━━━ RECORDED DATA ━━━
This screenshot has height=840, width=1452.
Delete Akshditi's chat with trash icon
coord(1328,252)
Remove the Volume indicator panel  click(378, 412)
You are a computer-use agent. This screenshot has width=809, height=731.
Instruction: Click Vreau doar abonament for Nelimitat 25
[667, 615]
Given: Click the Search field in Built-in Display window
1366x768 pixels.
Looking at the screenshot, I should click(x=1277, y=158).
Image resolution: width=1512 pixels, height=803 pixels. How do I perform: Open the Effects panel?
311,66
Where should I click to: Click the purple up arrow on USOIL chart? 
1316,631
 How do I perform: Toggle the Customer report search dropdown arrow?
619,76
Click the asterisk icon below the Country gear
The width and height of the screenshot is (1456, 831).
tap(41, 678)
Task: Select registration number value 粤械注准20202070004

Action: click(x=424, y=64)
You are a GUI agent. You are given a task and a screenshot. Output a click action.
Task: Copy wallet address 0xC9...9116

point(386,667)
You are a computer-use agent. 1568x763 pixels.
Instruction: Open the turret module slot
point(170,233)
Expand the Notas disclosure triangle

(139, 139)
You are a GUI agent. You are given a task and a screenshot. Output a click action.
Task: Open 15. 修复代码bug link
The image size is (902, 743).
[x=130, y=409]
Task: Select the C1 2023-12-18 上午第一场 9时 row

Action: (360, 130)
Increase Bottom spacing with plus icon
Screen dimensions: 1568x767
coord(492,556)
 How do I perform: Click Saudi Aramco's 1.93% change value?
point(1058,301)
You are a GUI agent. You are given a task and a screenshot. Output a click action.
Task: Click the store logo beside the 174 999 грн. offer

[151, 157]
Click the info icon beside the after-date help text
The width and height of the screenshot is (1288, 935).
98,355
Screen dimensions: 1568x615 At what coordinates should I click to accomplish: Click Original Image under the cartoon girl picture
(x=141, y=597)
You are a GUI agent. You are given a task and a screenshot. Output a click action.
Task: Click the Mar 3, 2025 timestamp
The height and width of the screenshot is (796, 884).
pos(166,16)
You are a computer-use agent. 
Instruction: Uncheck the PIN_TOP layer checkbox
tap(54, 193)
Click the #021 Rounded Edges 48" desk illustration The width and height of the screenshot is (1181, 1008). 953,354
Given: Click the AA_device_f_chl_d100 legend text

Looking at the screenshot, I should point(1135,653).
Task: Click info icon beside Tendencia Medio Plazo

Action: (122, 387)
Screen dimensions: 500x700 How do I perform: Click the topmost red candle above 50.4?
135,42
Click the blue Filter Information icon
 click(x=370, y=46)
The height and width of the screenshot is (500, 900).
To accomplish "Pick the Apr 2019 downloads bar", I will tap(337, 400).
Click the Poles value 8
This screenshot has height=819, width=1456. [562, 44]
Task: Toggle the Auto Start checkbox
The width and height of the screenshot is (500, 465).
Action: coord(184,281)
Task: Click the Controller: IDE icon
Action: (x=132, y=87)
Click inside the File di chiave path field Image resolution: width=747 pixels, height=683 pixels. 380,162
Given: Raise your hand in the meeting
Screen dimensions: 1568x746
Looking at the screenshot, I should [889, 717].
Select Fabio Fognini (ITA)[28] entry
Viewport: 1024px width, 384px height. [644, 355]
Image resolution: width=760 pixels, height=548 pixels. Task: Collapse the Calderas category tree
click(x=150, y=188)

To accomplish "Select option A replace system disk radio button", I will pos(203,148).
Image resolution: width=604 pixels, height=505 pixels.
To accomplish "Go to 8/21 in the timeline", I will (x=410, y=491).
━━━
TASK REQUIREMENTS: Copy these records line for line, with nothing added or changed.

EXPECTED ANSWER:
This screenshot has height=840, width=1452.
Delete Akshditi's chat with trash icon
coord(1328,252)
Remove the Volume indicator panel  click(378, 412)
You are a computer-use agent. This screenshot has width=809, height=731.
Instruction: Click Vreau doar abonament for Nelimitat 25
[667, 615]
Given: Click the Search field in Built-in Display window
1366x768 pixels.
Looking at the screenshot, I should click(x=1277, y=158).
Image resolution: width=1512 pixels, height=803 pixels. How do I perform: Open the Effects panel?
311,66
Where should I click to: Click the purple up arrow on USOIL chart? 
1316,631
 How do I perform: Toggle the Customer report search dropdown arrow?
619,76
Click the asterisk icon below the Country gear
The width and height of the screenshot is (1456, 831).
tap(41, 678)
Task: Select registration number value 粤械注准20202070004

Action: click(x=424, y=64)
You are a GUI agent. You are given a task and a screenshot. Output a click action.
Task: Copy wallet address 0xC9...9116

point(386,667)
You are a computer-use agent. 1568x763 pixels.
Instruction: Open the turret module slot
point(170,233)
Expand the Notas disclosure triangle

(139, 139)
You are a GUI agent. You are given a task and a screenshot. Output a click action.
Task: Open 15. 修复代码bug link
The image size is (902, 743).
[x=130, y=409]
Task: Select the C1 2023-12-18 上午第一场 9时 row

Action: (360, 130)
Increase Bottom spacing with plus icon
Screen dimensions: 1568x767
coord(492,556)
 How do I perform: Click Saudi Aramco's 1.93% change value?
point(1058,301)
You are a GUI agent. You are given a task and a screenshot. Output a click action.
Task: Click the store logo beside the 174 999 грн. offer

[151, 157]
Click the info icon beside the after-date help text
The width and height of the screenshot is (1288, 935).
98,355
Screen dimensions: 1568x615 At what coordinates should I click to accomplish: Click Original Image under the cartoon girl picture
(x=141, y=597)
You are a GUI agent. You are given a task and a screenshot. Output a click action.
Task: Click the Mar 3, 2025 timestamp
The height and width of the screenshot is (796, 884).
pos(166,16)
You are a computer-use agent. 
Instruction: Uncheck the PIN_TOP layer checkbox
tap(54, 193)
Click the #021 Rounded Edges 48" desk illustration The width and height of the screenshot is (1181, 1008). 953,354
Given: Click the AA_device_f_chl_d100 legend text

Looking at the screenshot, I should point(1135,653).
Task: Click info icon beside Tendencia Medio Plazo

Action: (122, 387)
Screen dimensions: 500x700 How do I perform: Click the topmost red candle above 50.4?
135,42
Click the blue Filter Information icon
 click(x=370, y=46)
The height and width of the screenshot is (500, 900).
To accomplish "Pick the Apr 2019 downloads bar", I will tap(337, 400).
Click the Poles value 8
This screenshot has height=819, width=1456. [562, 44]
Task: Toggle the Auto Start checkbox
The width and height of the screenshot is (500, 465).
Action: coord(184,281)
Task: Click the Controller: IDE icon
Action: (x=132, y=87)
Click inside the File di chiave path field Image resolution: width=747 pixels, height=683 pixels. 380,162
Given: Raise your hand in the meeting
Screen dimensions: 1568x746
Looking at the screenshot, I should [889, 717].
Select Fabio Fognini (ITA)[28] entry
Viewport: 1024px width, 384px height. [644, 355]
Image resolution: width=760 pixels, height=548 pixels. Task: Collapse the Calderas category tree
click(x=150, y=188)

To accomplish "Select option A replace system disk radio button", I will pos(203,148).
Image resolution: width=604 pixels, height=505 pixels.
To accomplish "Go to 8/21 in the timeline", I will (x=410, y=491).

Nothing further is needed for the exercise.